[Target pointing data]
────────────────────────────────────────
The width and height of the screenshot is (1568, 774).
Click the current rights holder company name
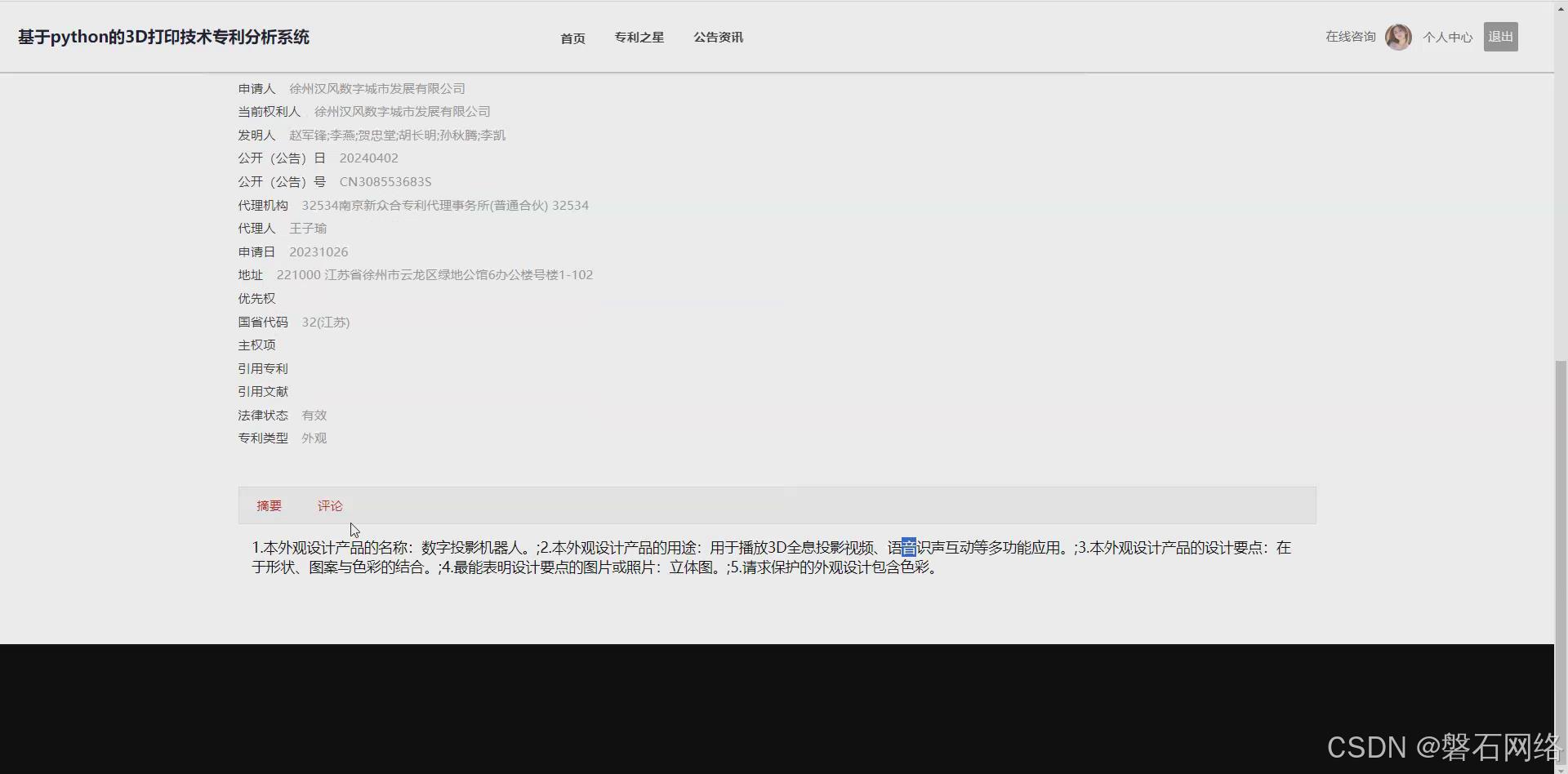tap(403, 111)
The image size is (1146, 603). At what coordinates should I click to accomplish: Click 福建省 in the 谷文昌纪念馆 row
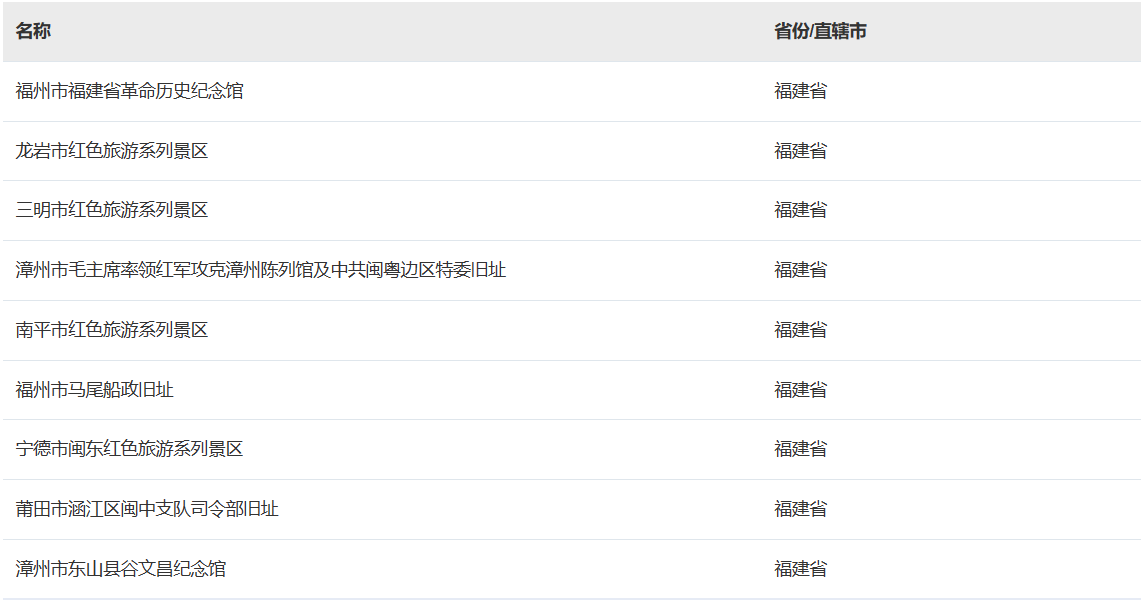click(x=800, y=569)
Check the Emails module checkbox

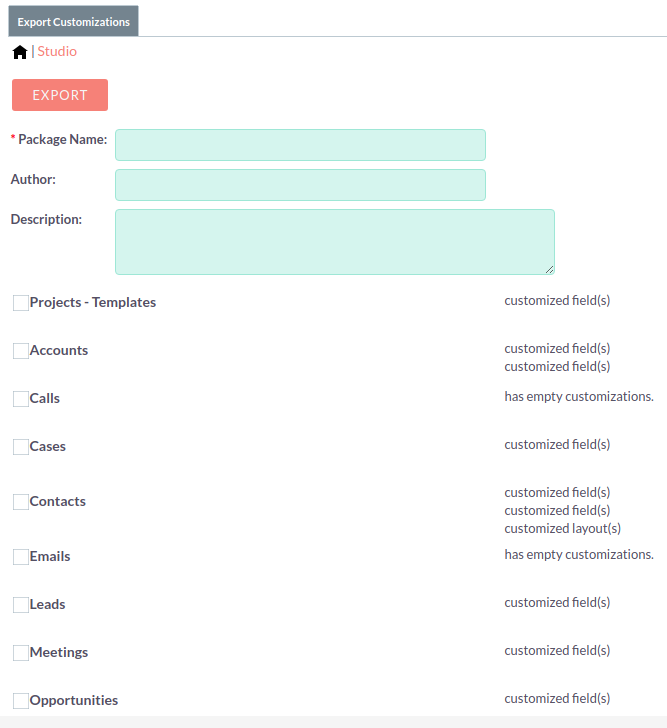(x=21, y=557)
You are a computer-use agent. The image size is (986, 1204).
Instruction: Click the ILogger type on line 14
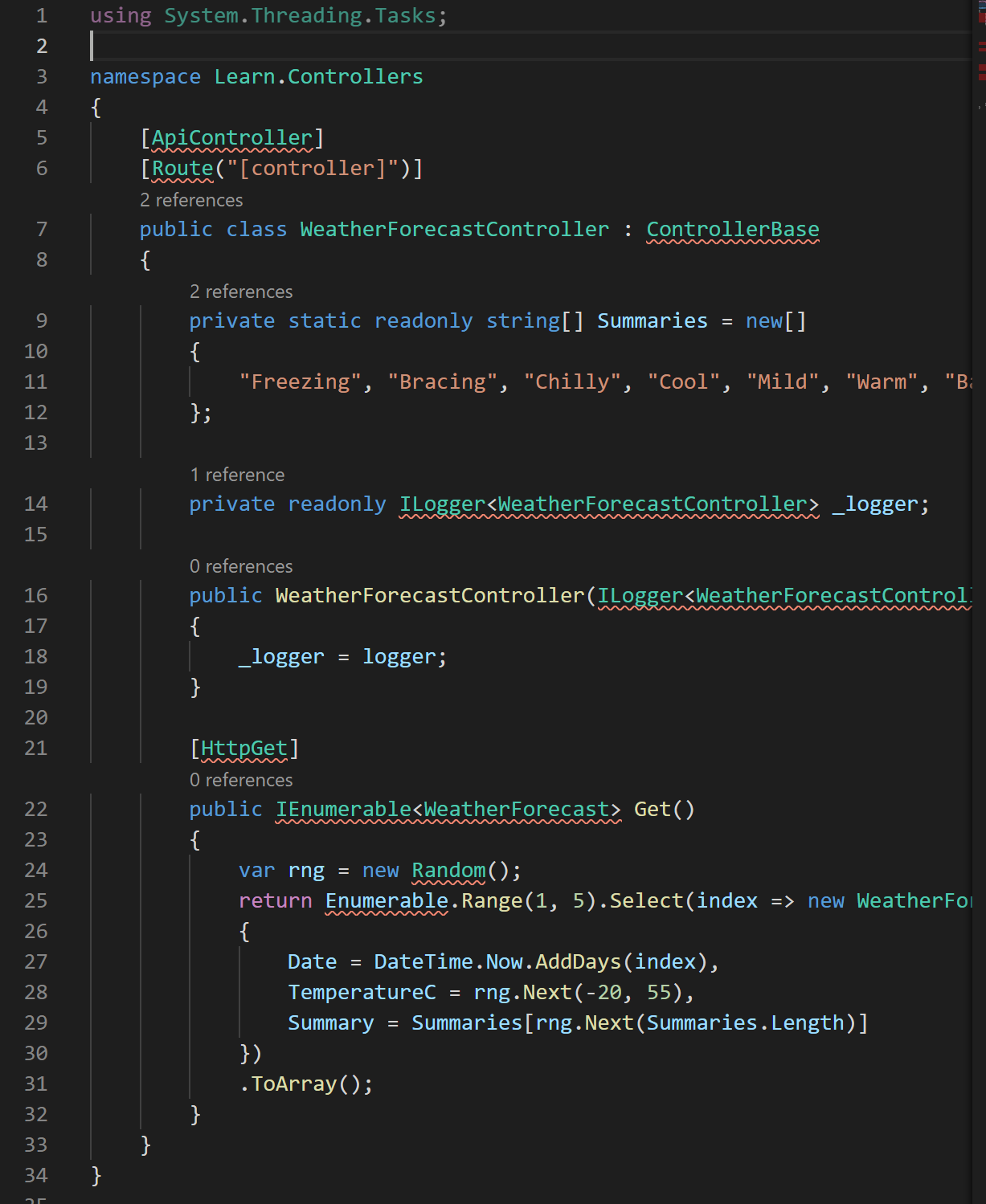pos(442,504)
────────────────────────────────────────
What the task asks >>
Copy the lines above word for word, omitting the pictures.

Written answer >>
The width and height of the screenshot is (1568, 774).
Click the current rights holder company name
tap(403, 111)
The image size is (1146, 603). At what coordinates should I click to accomplish: Click 福建省 in the 谷文昌纪念馆 row
click(x=800, y=569)
Check the Emails module checkbox

(x=21, y=557)
You are a computer-use agent. The image size is (986, 1204).
Instruction: Click the ILogger type on line 14
pos(442,504)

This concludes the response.